▶ **PROBLEM DESCRIPTION**
Copy out the records below, switching every "Instruction" to "Goal" and leaving everything else as it is.
DATA PROVIDED start
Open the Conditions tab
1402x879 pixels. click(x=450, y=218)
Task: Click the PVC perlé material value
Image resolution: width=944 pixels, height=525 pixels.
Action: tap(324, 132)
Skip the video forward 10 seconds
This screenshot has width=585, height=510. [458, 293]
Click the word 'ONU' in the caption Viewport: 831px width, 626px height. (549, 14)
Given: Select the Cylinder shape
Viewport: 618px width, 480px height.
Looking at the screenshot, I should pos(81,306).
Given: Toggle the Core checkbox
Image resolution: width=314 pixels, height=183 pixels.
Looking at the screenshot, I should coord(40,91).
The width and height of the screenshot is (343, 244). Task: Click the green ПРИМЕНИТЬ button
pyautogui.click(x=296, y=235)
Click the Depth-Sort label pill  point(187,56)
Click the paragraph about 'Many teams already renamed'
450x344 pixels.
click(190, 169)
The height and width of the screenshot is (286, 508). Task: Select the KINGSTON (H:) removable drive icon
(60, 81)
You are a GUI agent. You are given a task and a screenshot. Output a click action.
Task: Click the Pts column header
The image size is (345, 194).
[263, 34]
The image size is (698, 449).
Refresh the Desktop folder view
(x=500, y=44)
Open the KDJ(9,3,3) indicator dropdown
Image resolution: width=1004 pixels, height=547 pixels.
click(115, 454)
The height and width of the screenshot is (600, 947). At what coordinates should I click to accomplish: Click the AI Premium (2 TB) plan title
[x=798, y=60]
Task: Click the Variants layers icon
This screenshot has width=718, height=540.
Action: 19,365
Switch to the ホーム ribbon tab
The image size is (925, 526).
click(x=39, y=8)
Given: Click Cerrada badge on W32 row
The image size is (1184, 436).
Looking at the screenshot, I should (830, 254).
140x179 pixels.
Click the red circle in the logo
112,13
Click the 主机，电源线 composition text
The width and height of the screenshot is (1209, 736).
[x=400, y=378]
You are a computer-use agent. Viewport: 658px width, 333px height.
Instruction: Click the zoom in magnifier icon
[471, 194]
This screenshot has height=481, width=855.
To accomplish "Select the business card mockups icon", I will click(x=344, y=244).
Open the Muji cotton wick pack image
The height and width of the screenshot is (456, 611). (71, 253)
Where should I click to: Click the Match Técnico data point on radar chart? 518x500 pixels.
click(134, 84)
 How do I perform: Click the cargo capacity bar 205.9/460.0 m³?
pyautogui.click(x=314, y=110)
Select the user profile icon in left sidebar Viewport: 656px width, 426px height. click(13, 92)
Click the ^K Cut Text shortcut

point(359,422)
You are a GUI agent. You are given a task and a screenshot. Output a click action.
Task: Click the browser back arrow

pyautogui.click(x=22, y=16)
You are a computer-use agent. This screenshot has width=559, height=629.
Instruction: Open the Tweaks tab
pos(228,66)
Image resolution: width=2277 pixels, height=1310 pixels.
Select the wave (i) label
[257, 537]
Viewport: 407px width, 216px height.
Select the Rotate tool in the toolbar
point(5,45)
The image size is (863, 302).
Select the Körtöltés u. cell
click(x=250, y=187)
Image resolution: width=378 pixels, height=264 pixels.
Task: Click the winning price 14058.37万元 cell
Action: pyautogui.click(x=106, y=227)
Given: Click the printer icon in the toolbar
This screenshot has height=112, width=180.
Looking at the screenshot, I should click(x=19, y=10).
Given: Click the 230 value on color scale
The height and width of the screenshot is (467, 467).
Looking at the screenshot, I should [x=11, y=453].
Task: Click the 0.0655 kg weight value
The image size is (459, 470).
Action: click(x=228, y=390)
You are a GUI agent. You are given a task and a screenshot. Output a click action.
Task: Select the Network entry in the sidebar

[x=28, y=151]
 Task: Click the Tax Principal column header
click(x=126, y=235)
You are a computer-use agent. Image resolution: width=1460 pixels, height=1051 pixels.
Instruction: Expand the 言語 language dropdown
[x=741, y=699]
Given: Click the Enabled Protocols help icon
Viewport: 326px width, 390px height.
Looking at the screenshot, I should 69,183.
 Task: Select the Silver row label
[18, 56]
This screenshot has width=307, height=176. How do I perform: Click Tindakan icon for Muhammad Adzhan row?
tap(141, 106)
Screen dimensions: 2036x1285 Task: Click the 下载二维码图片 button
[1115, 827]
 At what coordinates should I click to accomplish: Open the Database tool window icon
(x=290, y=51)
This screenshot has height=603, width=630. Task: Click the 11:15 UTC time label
DATA PROVIDED end
▶ **ANSWER TO THIS EXERCISE**
Open the Conditions tab
1402x879 pixels. click(x=450, y=218)
Task: Click the PVC perlé material value
Image resolution: width=944 pixels, height=525 pixels.
Action: tap(324, 132)
Skip the video forward 10 seconds
This screenshot has width=585, height=510. [458, 293]
Click the word 'ONU' in the caption Viewport: 831px width, 626px height. (549, 14)
Given: Select the Cylinder shape
Viewport: 618px width, 480px height.
Looking at the screenshot, I should pos(81,306).
Given: Toggle the Core checkbox
Image resolution: width=314 pixels, height=183 pixels.
Looking at the screenshot, I should coord(40,91).
The width and height of the screenshot is (343, 244). Task: Click the green ПРИМЕНИТЬ button
pyautogui.click(x=296, y=235)
Click the Depth-Sort label pill  point(187,56)
Click the paragraph about 'Many teams already renamed'
450x344 pixels.
click(190, 169)
The height and width of the screenshot is (286, 508). Task: Select the KINGSTON (H:) removable drive icon
(60, 81)
You are a GUI agent. You are given a task and a screenshot. Output a click action.
Task: Click the Pts column header
The image size is (345, 194).
[263, 34]
The image size is (698, 449).
Refresh the Desktop folder view
(x=500, y=44)
Open the KDJ(9,3,3) indicator dropdown
Image resolution: width=1004 pixels, height=547 pixels.
click(115, 454)
The height and width of the screenshot is (600, 947). At what coordinates should I click to accomplish: Click the AI Premium (2 TB) plan title
[x=798, y=60]
Task: Click the Variants layers icon
This screenshot has width=718, height=540.
Action: 19,365
Switch to the ホーム ribbon tab
The image size is (925, 526).
click(x=39, y=8)
Given: Click Cerrada badge on W32 row
The image size is (1184, 436).
Looking at the screenshot, I should (830, 254).
140x179 pixels.
Click the red circle in the logo
112,13
Click the 主机，电源线 composition text
The width and height of the screenshot is (1209, 736).
[x=400, y=378]
You are a computer-use agent. Viewport: 658px width, 333px height.
Goal: Click the zoom in magnifier icon
[471, 194]
This screenshot has height=481, width=855.
To accomplish "Select the business card mockups icon", I will click(x=344, y=244).
Open the Muji cotton wick pack image
The height and width of the screenshot is (456, 611). (71, 253)
Where should I click to: Click the Match Técnico data point on radar chart? 518x500 pixels.
click(134, 84)
 How do I perform: Click the cargo capacity bar 205.9/460.0 m³?
pyautogui.click(x=314, y=110)
Select the user profile icon in left sidebar Viewport: 656px width, 426px height. click(13, 92)
Click the ^K Cut Text shortcut

point(359,422)
You are a GUI agent. You are given a task and a screenshot. Output a click action.
Task: Click the browser back arrow

pyautogui.click(x=22, y=16)
You are a computer-use agent. This screenshot has width=559, height=629.
Goal: Open the Tweaks tab
pos(228,66)
Image resolution: width=2277 pixels, height=1310 pixels.
Select the wave (i) label
[257, 537]
Viewport: 407px width, 216px height.
Select the Rotate tool in the toolbar
point(5,45)
The image size is (863, 302).
Select the Körtöltés u. cell
click(x=250, y=187)
Image resolution: width=378 pixels, height=264 pixels.
Task: Click the winning price 14058.37万元 cell
Action: pyautogui.click(x=106, y=227)
Given: Click the printer icon in the toolbar
This screenshot has height=112, width=180.
Looking at the screenshot, I should click(x=19, y=10).
Given: Click the 230 value on color scale
The height and width of the screenshot is (467, 467).
Looking at the screenshot, I should [x=11, y=453].
Task: Click the 0.0655 kg weight value
The image size is (459, 470).
Action: click(x=228, y=390)
You are a GUI agent. You are given a task and a screenshot. Output a click action.
Task: Select the Network entry in the sidebar

[x=28, y=151]
 Task: Click the Tax Principal column header
click(x=126, y=235)
You are a computer-use agent. Image resolution: width=1460 pixels, height=1051 pixels.
Goal: Expand the 言語 language dropdown
[x=741, y=699]
Given: Click the Enabled Protocols help icon
Viewport: 326px width, 390px height.
Looking at the screenshot, I should 69,183.
 Task: Select the Silver row label
[18, 56]
This screenshot has width=307, height=176. How do I perform: Click Tindakan icon for Muhammad Adzhan row?
tap(141, 106)
Screen dimensions: 2036x1285 Task: Click the 下载二维码图片 button
[1115, 827]
 At what coordinates should I click to accomplish: Open the Database tool window icon
(x=290, y=51)
This screenshot has height=603, width=630. Task: Click the 11:15 UTC time label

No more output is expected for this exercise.